**Page text:**
=== Begin Enclosure ===

The boys traveled alone from their home in Addis Ababa, Ethiopia, to Plano in early December after meeting their doctor, Ted Belanger, in May during his annual trip to the country. Belanger performs back surgeries in Ethiopia, but sometimes gets permission to have certain patients come to Plano for the procedure when the probability of surviving the surgery in their native country is slim.
Scoliosis forces a person’s spine into a sideways curve, usually in the shape of an “S” or a “C.” Depending on the severity, the condition can be treated with either a brace or surgery. A severe case of scoliosis can interfere with breathing if left untreated.
“It’s a social stigma in Ethiopia and it affects people’s outlook on whether they are going to be married and have a family,” Belanger said. “Their belief is I won’t be able to get married or have a family because I have this deformity and that’s really depressing. The surgery is transformative.”
Cheryl Zapata, a chief development officer at the Texas Back Institute, works with Belanger. She said the boys will recover from their surgeries at her home before returning to Ethiopia in early 2017. Zapata said the brothers will be alone during their stay in the U.S. because their father — their mother’s whereabouts are unknown — was unable to get a visa to come with them.
“Ethiopia doesn’t let families travel together,” Zapata said. “They said they really miss their father.”

=== End Enclosure ===

**Dataset entries:**
=== Begin Enclosure ===

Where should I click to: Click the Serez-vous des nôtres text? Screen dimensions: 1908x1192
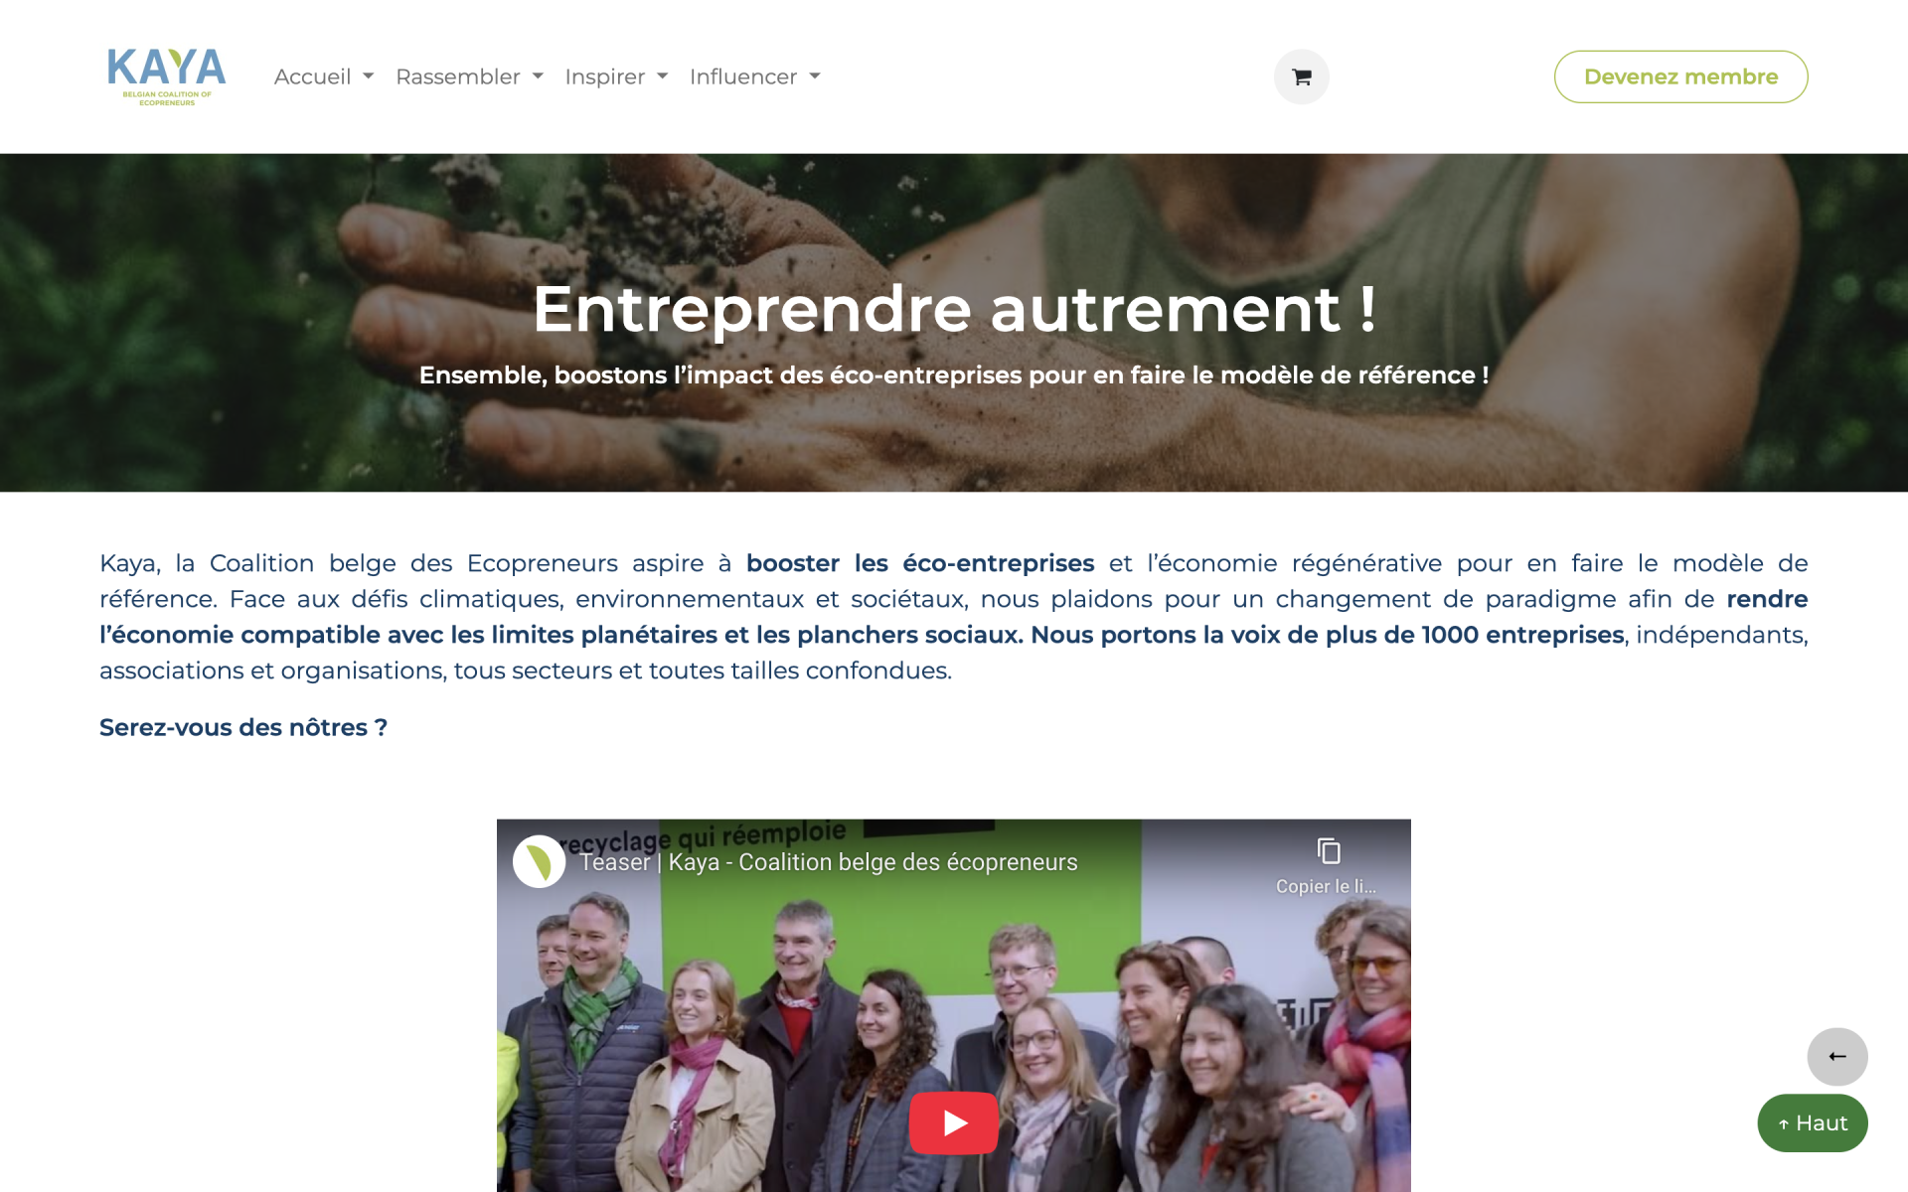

=== End Enclosure ===
=== Begin Enclosure ===

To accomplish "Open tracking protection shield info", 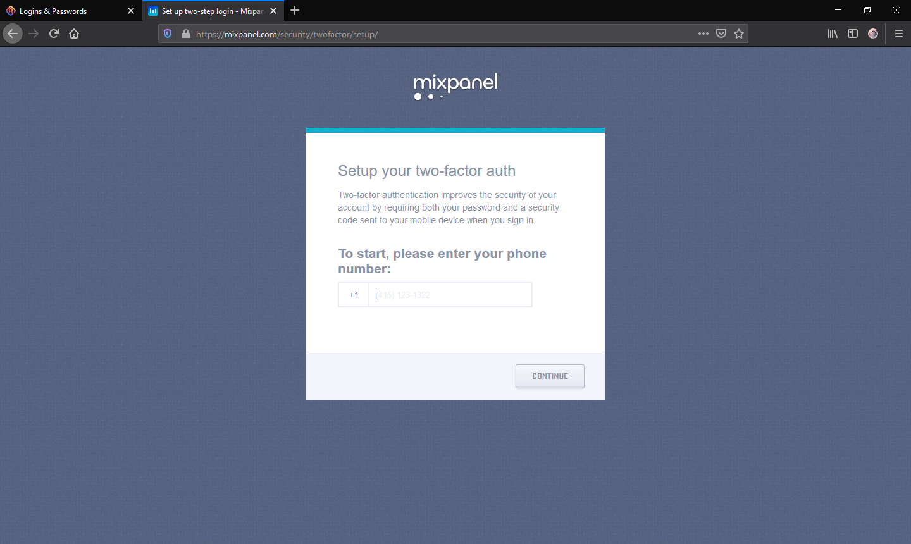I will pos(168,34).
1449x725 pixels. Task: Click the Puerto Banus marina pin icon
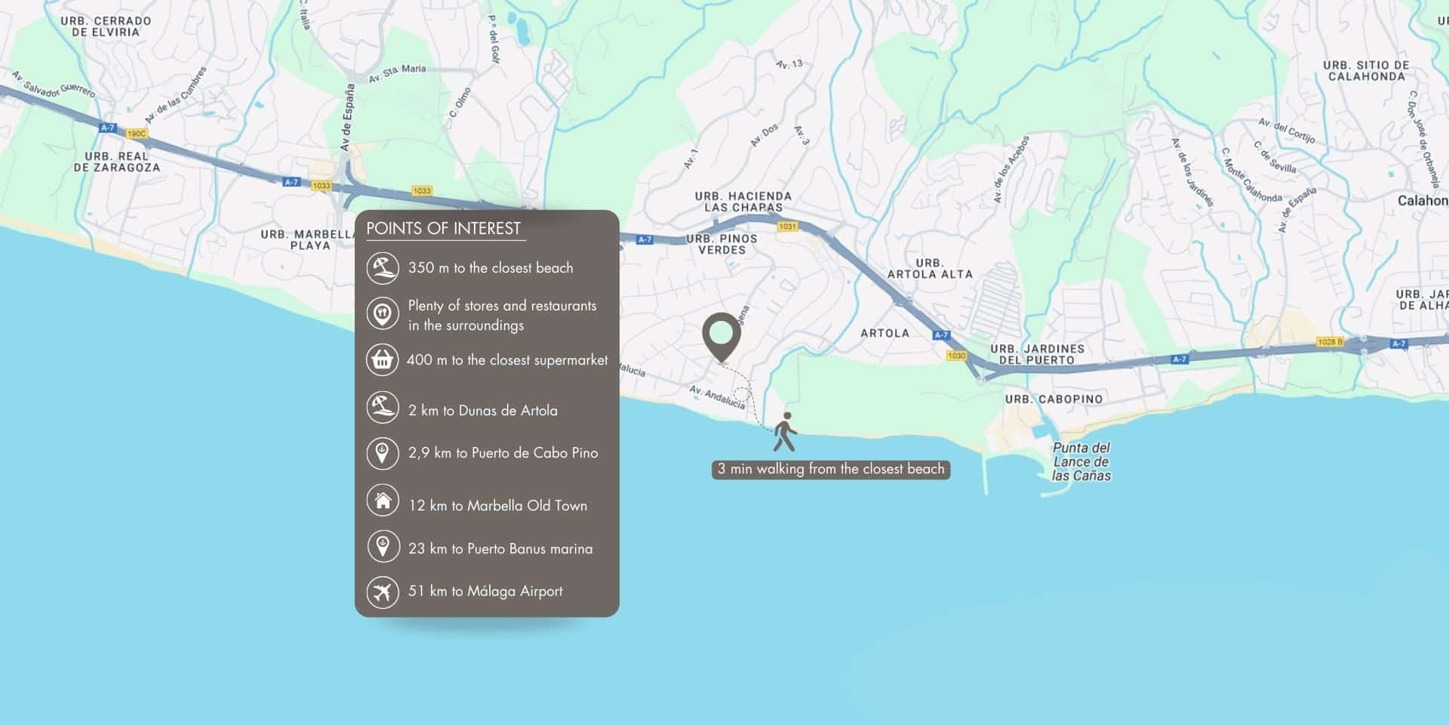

=== End Enclosure ===

**Tasks and exercises:**
**A)** Answer these questions using the article about the Ethiopian brothers' surgery:
(i) From which city did the boys travel to Plano?
(ii) What letter shapes does scoliosis usually bend the spine into?
(iii) Where will the boys recover from their surgeries?
**B)** Using the article about the Ethiopian brothers' surgery, decide whether each statement agrees with it. Answer yes or no and quote the words that decide it.
(i) The boys met Belanger in May.
(ii) The boys' father came with them to the U.S.
(iii) Severe scoliosis left untreated can affect breathing.
**C)** List every city or country named in the article about the Ethiopian brothers' surgery. Leave out the name of the institute.
The material is not needed for anything that comes next.

**Answers to the exercise:**
**A)**
(i) Addis Ababa, Ethiopia
(ii) An "S" or a "C"
(iii) At Cheryl Zapata's home

**B)**
(i) Yes: "after meeting their doctor, Ted Belanger, in May during his annual trip to the country"
(ii) No: "their father — their mother’s whereabouts are unknown — was unable to get a visa to come with them"
(iii) Yes: "A severe case of scoliosis can interfere with breathing if left untreated."

**C)**
Addis Ababa
Ethiopia
Plano
the U.S.